Phage crashed down in the dust. It caked her face and hands and pasted itself across her sewn-up gut. She scrambled up and spun to face him.

He was already a stone's throw back and still retreating.

The wild ovation of the crowd devolved into hisses and moans. These folk had come to see attacks, not retreats.

Kamahl shouted, "I do not wish to harm you. Sister."

"It is too late for that," she spat and hurled herself toward him again. Sand flew. The welt from his staff was already healing. It had not weakened her body but only strengthened her hatred.

Kamahl would die today. Phage had no brother but the First.

She didn't flip this time, keeping her eyes on him.

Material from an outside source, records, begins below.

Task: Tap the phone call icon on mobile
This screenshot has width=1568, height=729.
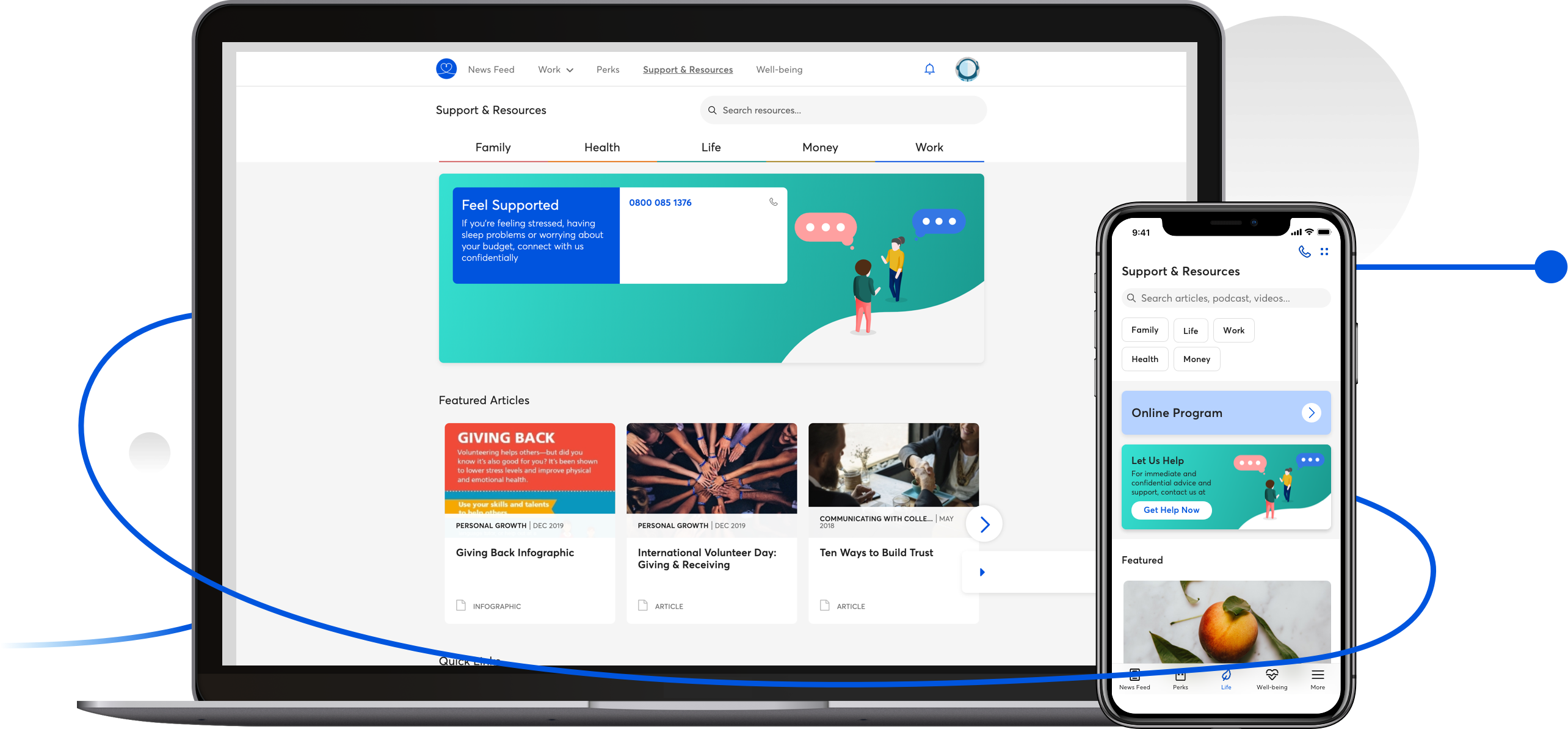Action: tap(1304, 252)
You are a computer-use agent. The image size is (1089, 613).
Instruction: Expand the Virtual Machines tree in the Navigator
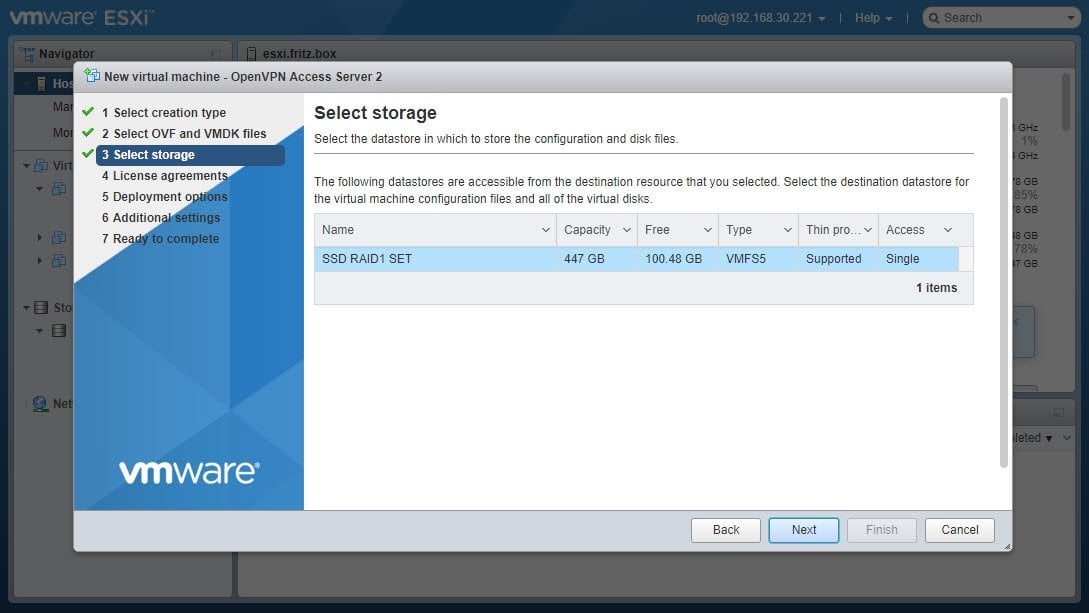click(26, 166)
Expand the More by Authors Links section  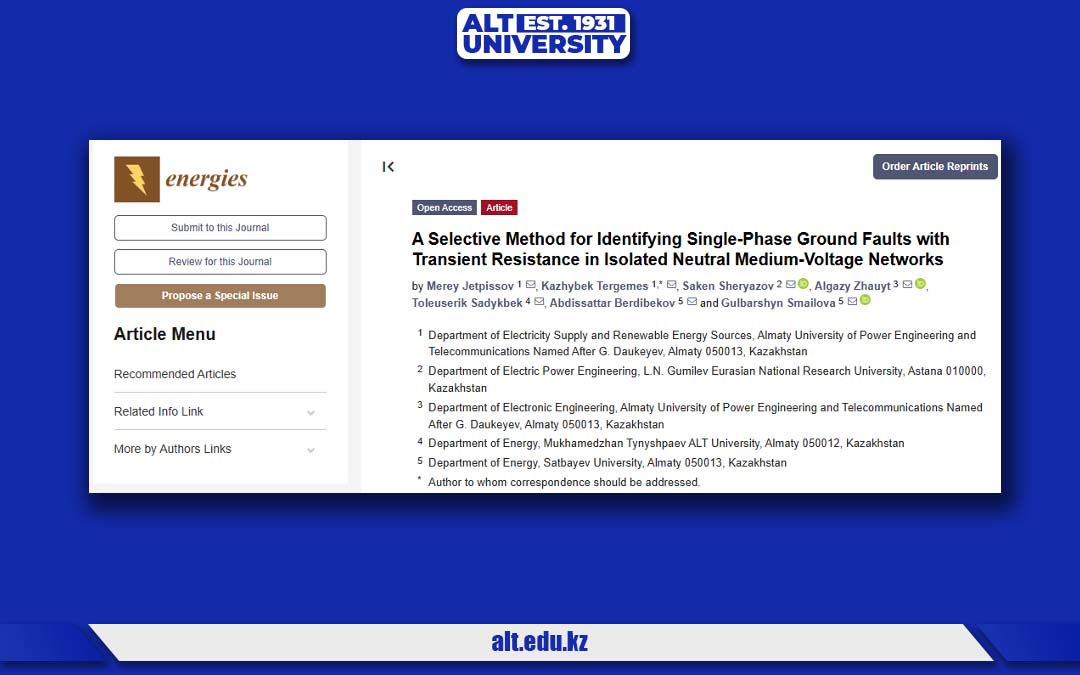[x=311, y=450]
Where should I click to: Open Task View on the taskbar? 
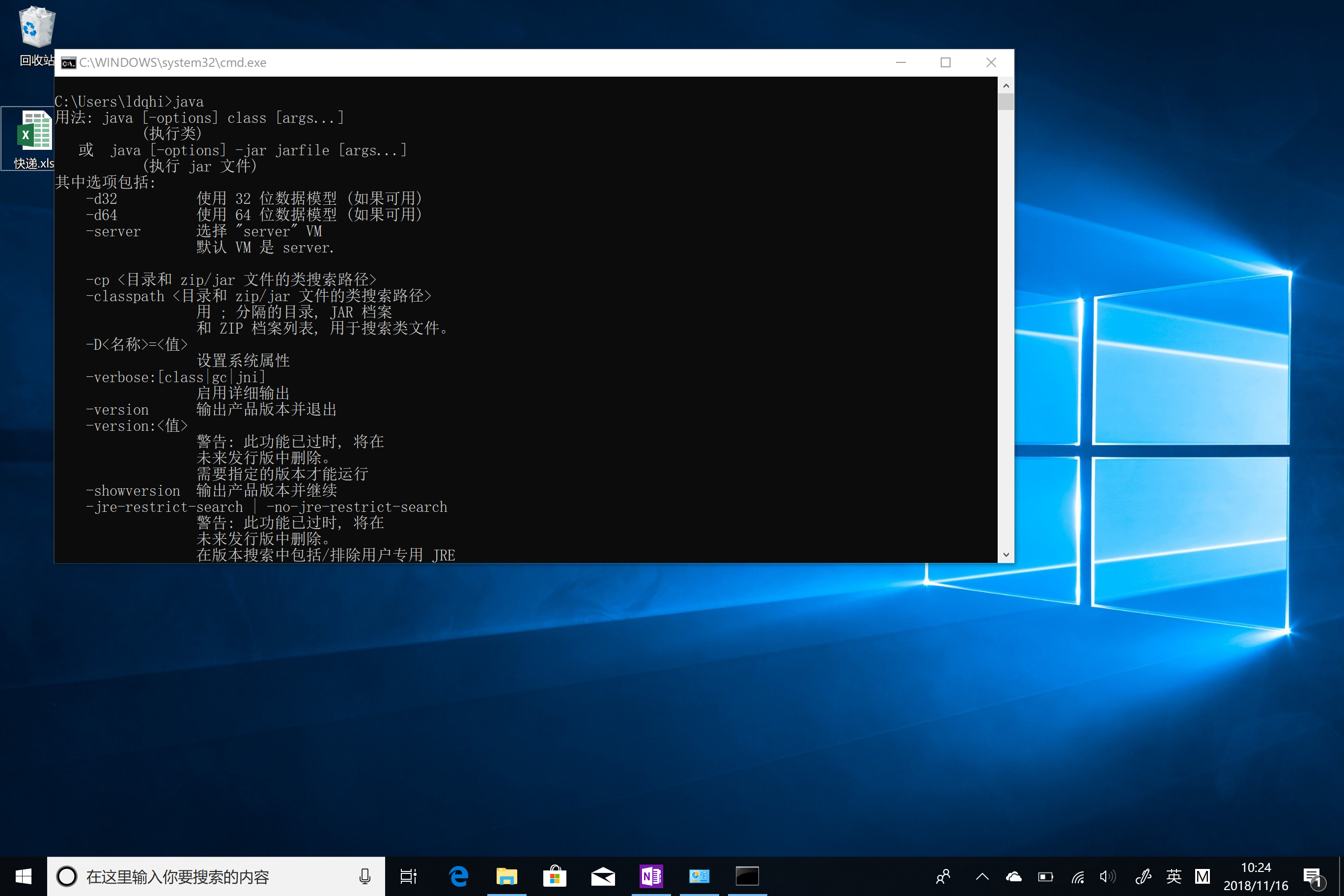(x=408, y=876)
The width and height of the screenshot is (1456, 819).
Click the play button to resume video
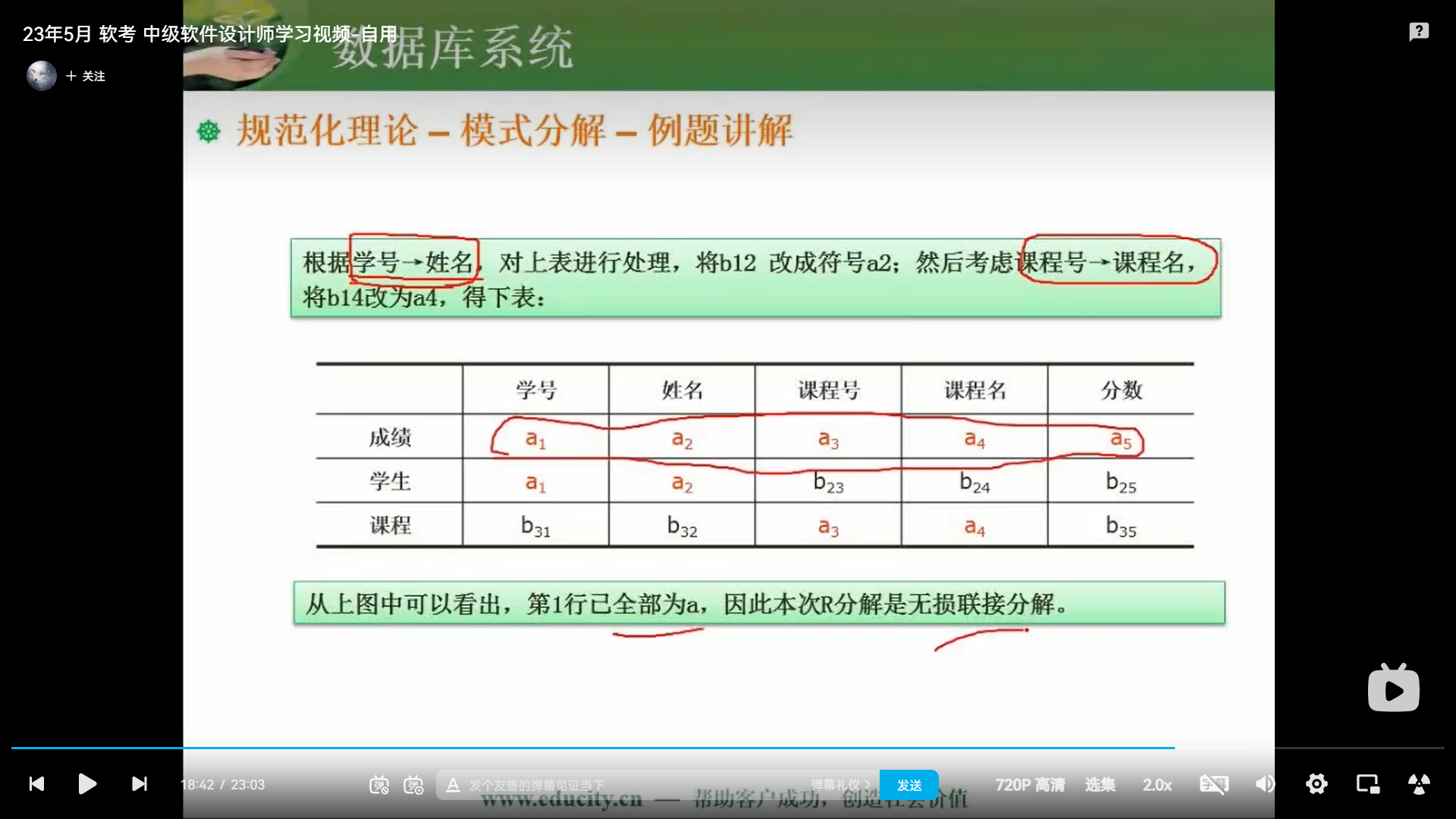tap(87, 785)
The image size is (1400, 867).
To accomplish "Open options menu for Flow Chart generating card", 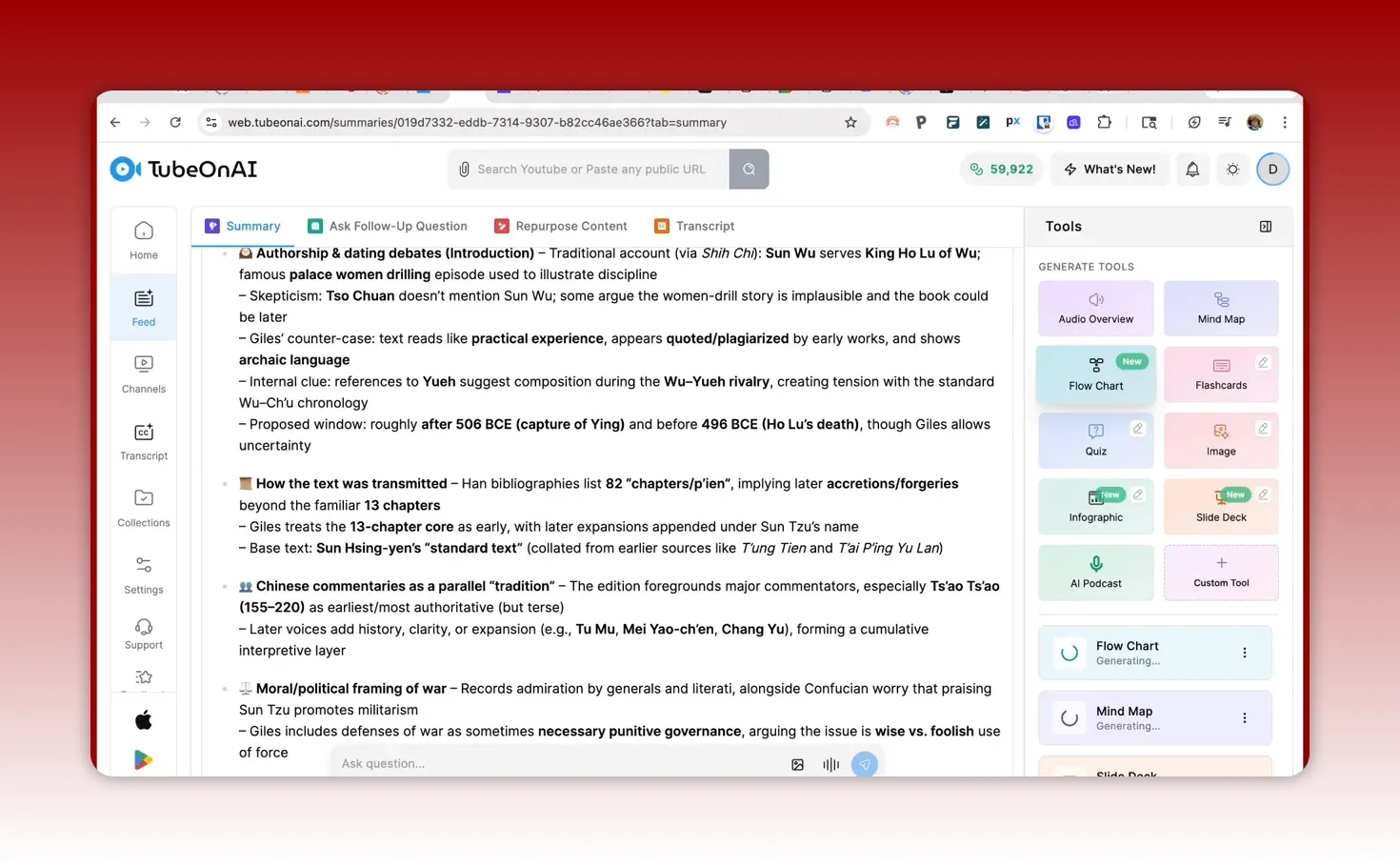I will (x=1245, y=652).
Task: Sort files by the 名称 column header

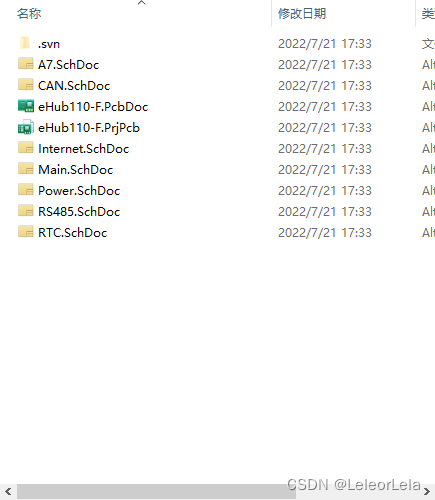Action: point(29,14)
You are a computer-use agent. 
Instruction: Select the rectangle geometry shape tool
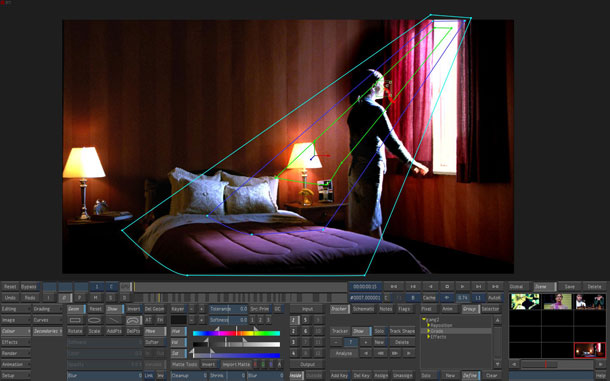[x=75, y=320]
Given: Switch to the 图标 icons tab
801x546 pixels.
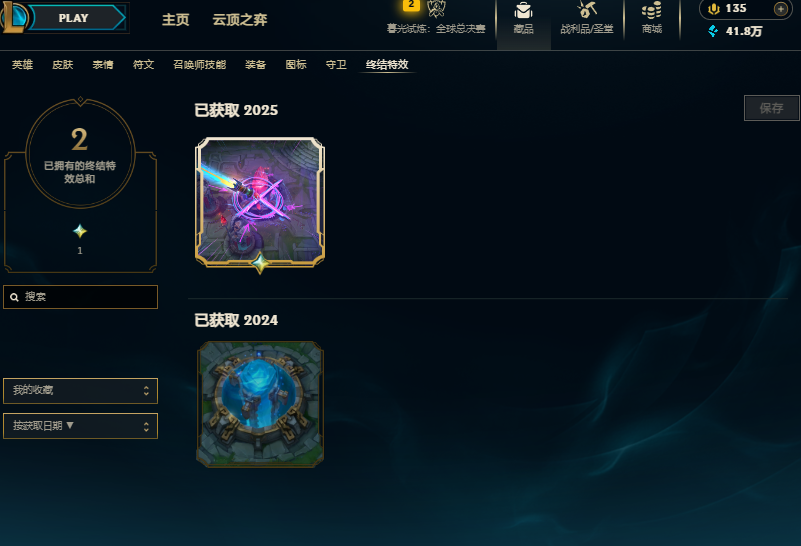Looking at the screenshot, I should click(x=296, y=64).
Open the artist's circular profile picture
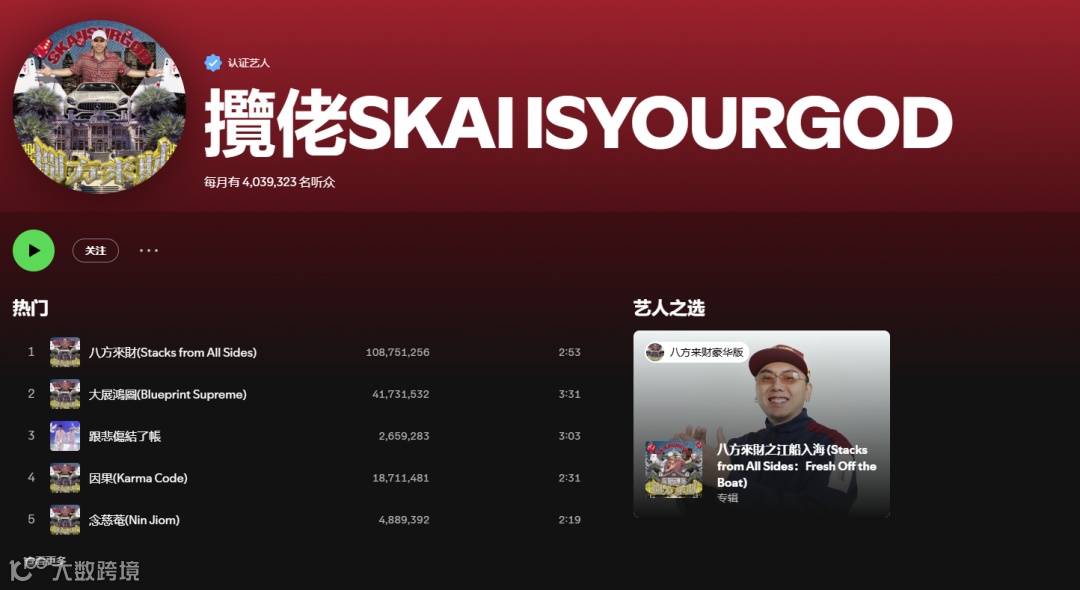The image size is (1080, 590). pyautogui.click(x=99, y=107)
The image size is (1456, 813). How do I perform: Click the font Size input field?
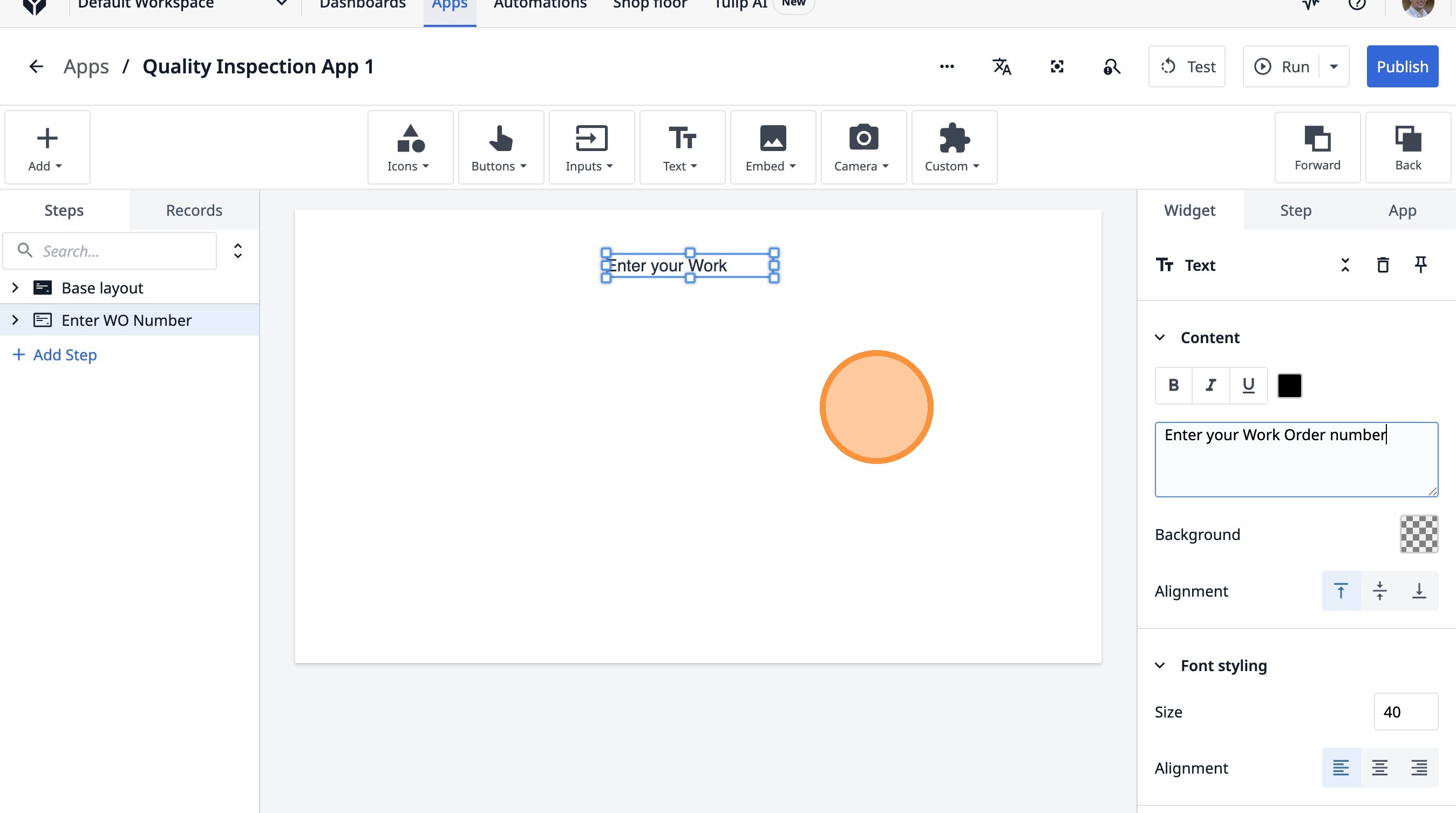1405,712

He would not escape.

Kamahl merely stood, staff in hand to one side. He didn't even brace for attack. Only his robes moved, and the green magic that climbed across his staff. The power peeled away the first of the stalk's hundred rings. It was as though the staff were a tight scroll that unrolled before Kamahl. It eclipsed him for a moment.

No thin shield would stop Phage. She barged toward it like a bull toward a sheet of paper.

Spinning suddenly, the staff rolled itself back together. It spun and snapped, and Kamahl was gone.

Phage dived through empty air, somersaulted once, and came to her feet. She spun, searching for her foe. He was gone utterly. Only his staff remained, standing in the sand as if rooted there. Power mantled it, buzzing menacingly, but otherwise the arena floor was empty.

Cheers gave way to nervous laughter, then to expectant silence.

In that hush, Phage heard Kamahl's voice.

"I will take you with me." The sound jangled with energy.

"You will not!" she snarled.

"If I must maim you, I will take you." He was near that staff-perhaps within it. Had the scroll rolled him in with it?

Phage cautiously approached. "You are skilled at maiming me."

"I mean only to save."

"You'll have to kill me," Phage said, reaching her hand toward the staff.

"We shall see." Suddenly he emerged, boot first.

The metal sole shoved from a fissure in the wood, caught her jaw, cracked it, and flung her sideways in the sand.

The crowd roared. They were on their feet.